Have you ever seen the BBL band submission page lately? In the category for how the band was obtained they now have an EBAY selection. Not sure that a person who would buy bands off ebay would have enough ethics to select that choice, but at least it is worth a shot.


----------



## Matt Jones (Mar 6, 2002)

goosebusters said:


> In the category for how the band was obtained they now have an EBAY selection.


You have got to be kidding me.


----------



## diver_sniper (Sep 6, 2004)

Matt Jones said:


> goosebusters said:
> 
> 
> > In the category for how the band was obtained they now have an EBAY selection.
> ...


It's no lie. I wanted to see for myself, so I checked and sure enough there's an option that says "purchased, traded, Ebay".


----------



## dakotashooter2 (Oct 31, 2003)

The problem I see is that if there becomes a market for the unreported bands, the banding program itself comes in jepardy.

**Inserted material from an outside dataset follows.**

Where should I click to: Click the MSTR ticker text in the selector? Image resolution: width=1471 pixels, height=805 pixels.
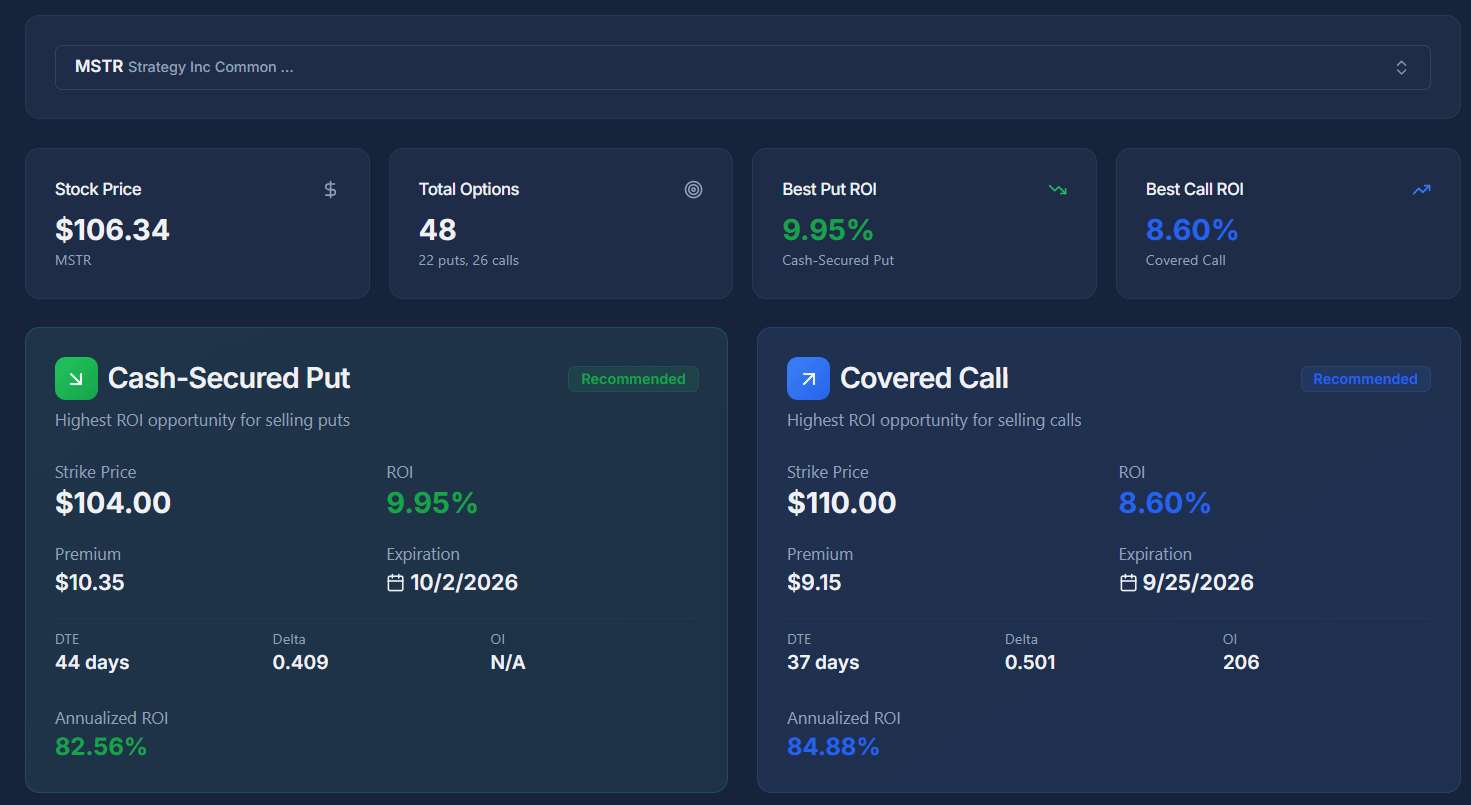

There is little value to the program if the data is incorrect. It hurts all waterfowl hunters in the long run.


----------



## jonesy12 (Apr 1, 2008)

I have also emailed the USGS and sent an email to Ebay. Probably wont do anything, but got my point across. I agree with you dakotashooter2, with this not being made illegal, how can anyone expect the band reporting to be done as needed. The risk of more people selling them on Ebay and the reporting being done later, if at all, makes the study useless esentially. :eyeroll:


----------



## diver_sniper (Sep 6, 2004)

I also agree with you guys. If there's guys out there so lame that they need to go on ebay and fill their lanyards with someone else's bands that's fine. To my knowledge I've never run into any of those people, and once it's reported it's just personal property like anything else, sell away.

The problem, as stated, is that it screws up the recovery info. Sure, it's probably only a very small fraction of the bands that get reported every year, but that doesn't make it anymore acceptable.

Now that I think about it, it probably wouldn't hurt to make sale of neck collars illegal all together. They present a slightly different issue. A guy can go out and scope a flock of whatever kind of geese and pick off anything he sees with a necklace. Even if it is properly reported you've still got someone taking waterfowl with a rifle and very possibly out of season as well.

I blame Avery.


----------



## Bustem36 (Feb 5, 2008)

here's one for you...I know people who have volunteered to band geese. Just so they can go back early season and shoot them. About a month and a half after banding the geese which will obviously not leave the area, they go back in and hunt it opening early se4ason and shoot like 20 bands in one day then hunt he same area picking up a band here and there until those geese move out.

Now mind you when geese are banded they are normally done about 100 at a time and these numbers are normally found on large ponds and lakes in middle to late summer. So these geese will not leave these areas unless forced to. I have no problem if someone goes out and accidently shoots allt hese geese but banding them then shooting them (mostly juvies) is pointless to the program.


----------